This past Sunday we reviewed one of the most well-known of Jesus’ statements: “judge not”. In our review of this text, we noted that these words are popularly referenced as code for “leave me alone”, or, “let me do what I want to do”. They are often quoted because they fit perfectly in a culture whose highest ideal is tolerance, the idea that persons should be left to pursue their own self-determined ideal of the good life, even if that ideal is in fact killing them. While we should agree that tolerance is better than intolerance, tolerance is not love. And while tolerance is passive, love is engaged. So what did Jesus have in mind when he told us not to judge others?
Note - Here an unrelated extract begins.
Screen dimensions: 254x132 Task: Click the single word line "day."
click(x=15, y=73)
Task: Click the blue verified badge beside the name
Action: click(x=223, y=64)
Is this Jesus’ endorsement of a kind of relational passivity? I don’t think so. In fact, I think he is pushing us in the opposite direction, reminding us that life is best lived when we consider the well-being of others. Could any of us be entirely passive with our children, spouses, family or friends? One can easily see that to be in vital relationship necessarily means that passivity is impossible. To love someone means that we very much caught up in their well-being.
What does Jesus mean then? Simply this: a relationally engaged life must have, as its first principle, an embrace of our common humanity. We are not essentially different from each other. We are all made of the same stuff, prone to the same fears, faults and failures. And therefore, it is hypocritical to hold others in contempt. To be contemptuous of another is to condemn one’s own humanity. Far better, far truer, to reach out a hand while you recognize the need of grace for yourself. Listen to Saint Paul’s commentary on this idea:
It is absolutely clear that God has called you to a free life. Just make sure that you don't use this freedom as an excuse to do whatever you want to do and destroy your freedom. Rather, use your freedom to serve one another in love; that's how freedom grows. For everything we know about God's Word is summed up in a single sentence: Love others as you love yourself. That's an act of true freedom. (Galatians 5:13-14)
See you this Sunday at 9:29 or 11:11.
Some questions for further reflection:
1. What is your understanding of the value of tolerance in our culture? What do you think about the idea that love is better than tolerance, and that love is engaged? 2. When have you ever experienced something like “loving correction”? In what way was it loving? In what way was it correction? 3. After reading this, who comes to your mind as someone you could reach out to? Who could you get engaged with in a loving and helpful way?